The listing beneath should be written out in full, exactly as shown.
START Records to use
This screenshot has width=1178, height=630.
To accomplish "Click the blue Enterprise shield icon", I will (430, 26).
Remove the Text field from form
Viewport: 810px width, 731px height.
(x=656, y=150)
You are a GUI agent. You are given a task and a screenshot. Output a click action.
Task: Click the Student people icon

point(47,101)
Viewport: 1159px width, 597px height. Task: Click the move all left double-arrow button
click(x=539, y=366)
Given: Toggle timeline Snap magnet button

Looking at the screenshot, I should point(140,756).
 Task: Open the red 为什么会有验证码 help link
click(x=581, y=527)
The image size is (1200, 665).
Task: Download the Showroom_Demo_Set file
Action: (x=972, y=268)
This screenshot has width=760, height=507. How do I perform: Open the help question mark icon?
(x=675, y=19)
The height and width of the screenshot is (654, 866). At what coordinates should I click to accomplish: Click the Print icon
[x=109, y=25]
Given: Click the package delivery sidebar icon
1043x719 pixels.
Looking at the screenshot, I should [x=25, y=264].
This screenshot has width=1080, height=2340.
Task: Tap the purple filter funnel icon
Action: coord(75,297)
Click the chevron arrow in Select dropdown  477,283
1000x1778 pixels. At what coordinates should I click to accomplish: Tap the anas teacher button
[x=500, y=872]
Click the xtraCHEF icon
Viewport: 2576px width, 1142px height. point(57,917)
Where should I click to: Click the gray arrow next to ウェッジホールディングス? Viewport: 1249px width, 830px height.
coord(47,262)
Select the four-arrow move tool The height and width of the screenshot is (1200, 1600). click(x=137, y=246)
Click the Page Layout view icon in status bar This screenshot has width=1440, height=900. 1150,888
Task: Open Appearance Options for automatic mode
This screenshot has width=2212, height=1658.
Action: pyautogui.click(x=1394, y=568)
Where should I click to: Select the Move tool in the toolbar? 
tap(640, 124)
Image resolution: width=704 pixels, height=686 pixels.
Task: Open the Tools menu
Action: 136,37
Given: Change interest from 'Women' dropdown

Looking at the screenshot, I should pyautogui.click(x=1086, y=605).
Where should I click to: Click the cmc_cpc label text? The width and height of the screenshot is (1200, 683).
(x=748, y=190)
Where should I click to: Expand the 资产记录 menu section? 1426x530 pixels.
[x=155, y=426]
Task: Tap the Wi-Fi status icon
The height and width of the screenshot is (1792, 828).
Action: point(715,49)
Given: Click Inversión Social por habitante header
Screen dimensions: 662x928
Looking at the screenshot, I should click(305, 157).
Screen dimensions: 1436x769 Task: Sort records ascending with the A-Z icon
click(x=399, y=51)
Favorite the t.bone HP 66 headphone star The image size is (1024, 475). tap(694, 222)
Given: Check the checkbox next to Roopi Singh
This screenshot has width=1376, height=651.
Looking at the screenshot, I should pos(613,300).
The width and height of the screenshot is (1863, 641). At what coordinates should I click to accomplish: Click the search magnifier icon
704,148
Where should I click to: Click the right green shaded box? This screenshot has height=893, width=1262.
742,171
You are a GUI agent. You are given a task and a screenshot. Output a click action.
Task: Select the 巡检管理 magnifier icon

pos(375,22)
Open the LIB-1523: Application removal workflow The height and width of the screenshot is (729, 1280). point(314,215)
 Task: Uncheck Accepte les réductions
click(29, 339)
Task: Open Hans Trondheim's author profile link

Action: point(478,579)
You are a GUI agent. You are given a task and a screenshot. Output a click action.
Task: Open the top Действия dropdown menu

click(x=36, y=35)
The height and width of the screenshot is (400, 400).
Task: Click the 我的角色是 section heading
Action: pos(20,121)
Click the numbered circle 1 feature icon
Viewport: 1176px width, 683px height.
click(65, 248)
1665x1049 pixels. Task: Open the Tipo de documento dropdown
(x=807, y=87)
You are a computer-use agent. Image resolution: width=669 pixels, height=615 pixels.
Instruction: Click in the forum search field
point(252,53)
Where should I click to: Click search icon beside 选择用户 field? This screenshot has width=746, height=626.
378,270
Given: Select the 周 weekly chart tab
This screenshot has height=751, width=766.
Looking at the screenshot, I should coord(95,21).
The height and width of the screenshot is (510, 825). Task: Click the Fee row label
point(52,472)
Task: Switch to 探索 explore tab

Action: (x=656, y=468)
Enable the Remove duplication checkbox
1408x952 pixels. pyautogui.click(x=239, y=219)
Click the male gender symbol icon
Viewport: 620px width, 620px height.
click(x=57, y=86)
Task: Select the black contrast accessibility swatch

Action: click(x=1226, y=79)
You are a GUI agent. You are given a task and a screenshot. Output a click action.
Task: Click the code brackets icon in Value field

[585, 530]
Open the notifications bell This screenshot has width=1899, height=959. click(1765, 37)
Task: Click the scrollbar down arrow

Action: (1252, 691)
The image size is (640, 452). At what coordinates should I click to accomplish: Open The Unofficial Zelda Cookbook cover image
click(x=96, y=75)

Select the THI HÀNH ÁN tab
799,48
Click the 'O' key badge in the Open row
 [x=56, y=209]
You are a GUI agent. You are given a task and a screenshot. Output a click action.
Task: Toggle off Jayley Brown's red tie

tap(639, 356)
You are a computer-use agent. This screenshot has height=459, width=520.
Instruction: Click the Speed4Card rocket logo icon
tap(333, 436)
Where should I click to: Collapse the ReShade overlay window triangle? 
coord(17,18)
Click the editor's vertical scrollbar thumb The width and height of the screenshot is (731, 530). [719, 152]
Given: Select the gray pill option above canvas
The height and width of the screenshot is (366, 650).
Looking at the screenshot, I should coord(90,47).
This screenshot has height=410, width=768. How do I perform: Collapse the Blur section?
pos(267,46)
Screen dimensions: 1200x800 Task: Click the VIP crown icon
END Records to use
◆ Exercise output ◆
This screenshot has width=1178, height=630.
To accomplish "Click the blue Enterprise shield icon", I will (430, 26).
Remove the Text field from form
Viewport: 810px width, 731px height.
(x=656, y=150)
You are a GUI agent. You are given a task and a screenshot. Output a click action.
Task: Click the Student people icon

point(47,101)
Viewport: 1159px width, 597px height. Task: Click the move all left double-arrow button
click(x=539, y=366)
Given: Toggle timeline Snap magnet button

Looking at the screenshot, I should point(140,756).
 Task: Open the red 为什么会有验证码 help link
click(x=581, y=527)
The image size is (1200, 665).
Task: Download the Showroom_Demo_Set file
Action: (x=972, y=268)
This screenshot has width=760, height=507. How do I perform: Open the help question mark icon?
(x=675, y=19)
The height and width of the screenshot is (654, 866). At what coordinates should I click to accomplish: Click the Print icon
[x=109, y=25]
Given: Click the package delivery sidebar icon
1043x719 pixels.
Looking at the screenshot, I should [x=25, y=264].
This screenshot has width=1080, height=2340.
Task: Tap the purple filter funnel icon
Action: coord(75,297)
Click the chevron arrow in Select dropdown  477,283
1000x1778 pixels. At what coordinates should I click to accomplish: Tap the anas teacher button
[x=500, y=872]
Click the xtraCHEF icon
Viewport: 2576px width, 1142px height. point(57,917)
Where should I click to: Click the gray arrow next to ウェッジホールディングス? Viewport: 1249px width, 830px height.
coord(47,262)
Select the four-arrow move tool The height and width of the screenshot is (1200, 1600). click(x=137, y=246)
Click the Page Layout view icon in status bar This screenshot has width=1440, height=900. 1150,888
Task: Open Appearance Options for automatic mode
This screenshot has width=2212, height=1658.
Action: pyautogui.click(x=1394, y=568)
Where should I click to: Select the Move tool in the toolbar? 
tap(640, 124)
Image resolution: width=704 pixels, height=686 pixels.
Task: Open the Tools menu
Action: 136,37
Given: Change interest from 'Women' dropdown

Looking at the screenshot, I should pyautogui.click(x=1086, y=605).
Where should I click to: Click the cmc_cpc label text? The width and height of the screenshot is (1200, 683).
(x=748, y=190)
Where should I click to: Expand the 资产记录 menu section? 1426x530 pixels.
[x=155, y=426]
Task: Tap the Wi-Fi status icon
The height and width of the screenshot is (1792, 828).
Action: point(715,49)
Given: Click Inversión Social por habitante header
Screen dimensions: 662x928
Looking at the screenshot, I should click(305, 157).
Screen dimensions: 1436x769 Task: Sort records ascending with the A-Z icon
click(x=399, y=51)
Favorite the t.bone HP 66 headphone star The image size is (1024, 475). tap(694, 222)
Given: Check the checkbox next to Roopi Singh
This screenshot has width=1376, height=651.
Looking at the screenshot, I should pos(613,300).
The width and height of the screenshot is (1863, 641). At what coordinates should I click to accomplish: Click the search magnifier icon
704,148
Where should I click to: Click the right green shaded box? This screenshot has height=893, width=1262.
742,171
You are a GUI agent. You are given a task and a screenshot. Output a click action.
Task: Select the 巡检管理 magnifier icon

pos(375,22)
Open the LIB-1523: Application removal workflow The height and width of the screenshot is (729, 1280). point(314,215)
 Task: Uncheck Accepte les réductions
click(29, 339)
Task: Open Hans Trondheim's author profile link

Action: point(478,579)
You are a GUI agent. You are given a task and a screenshot. Output a click action.
Task: Open the top Действия dropdown menu

click(x=36, y=35)
The height and width of the screenshot is (400, 400).
Task: Click the 我的角色是 section heading
Action: pos(20,121)
Click the numbered circle 1 feature icon
Viewport: 1176px width, 683px height.
click(65, 248)
1665x1049 pixels. Task: Open the Tipo de documento dropdown
(x=807, y=87)
You are a computer-use agent. Image resolution: width=669 pixels, height=615 pixels.
Instruction: Click in the forum search field
point(252,53)
Where should I click to: Click search icon beside 选择用户 field? This screenshot has width=746, height=626.
378,270
Given: Select the 周 weekly chart tab
This screenshot has height=751, width=766.
Looking at the screenshot, I should coord(95,21).
The height and width of the screenshot is (510, 825). Task: Click the Fee row label
point(52,472)
Task: Switch to 探索 explore tab

Action: (x=656, y=468)
Enable the Remove duplication checkbox
1408x952 pixels. pyautogui.click(x=239, y=219)
Click the male gender symbol icon
Viewport: 620px width, 620px height.
click(x=57, y=86)
Task: Select the black contrast accessibility swatch

Action: click(x=1226, y=79)
You are a GUI agent. You are given a task and a screenshot. Output a click action.
Task: Click the code brackets icon in Value field

[585, 530]
Open the notifications bell This screenshot has width=1899, height=959. click(1765, 37)
Task: Click the scrollbar down arrow

Action: (1252, 691)
The image size is (640, 452). At what coordinates should I click to accomplish: Open The Unofficial Zelda Cookbook cover image
click(x=96, y=75)

Select the THI HÀNH ÁN tab
799,48
Click the 'O' key badge in the Open row
 [x=56, y=209]
You are a GUI agent. You are given a task and a screenshot. Output a click action.
Task: Toggle off Jayley Brown's red tie

tap(639, 356)
You are a computer-use agent. This screenshot has height=459, width=520.
Instruction: Click the Speed4Card rocket logo icon
tap(333, 436)
Where should I click to: Collapse the ReShade overlay window triangle? 
coord(17,18)
Click the editor's vertical scrollbar thumb The width and height of the screenshot is (731, 530). [719, 152]
Given: Select the gray pill option above canvas
The height and width of the screenshot is (366, 650).
Looking at the screenshot, I should coord(90,47).
This screenshot has height=410, width=768. How do I perform: Collapse the Blur section?
pos(267,46)
Screen dimensions: 1200x800 Task: Click the VIP crown icon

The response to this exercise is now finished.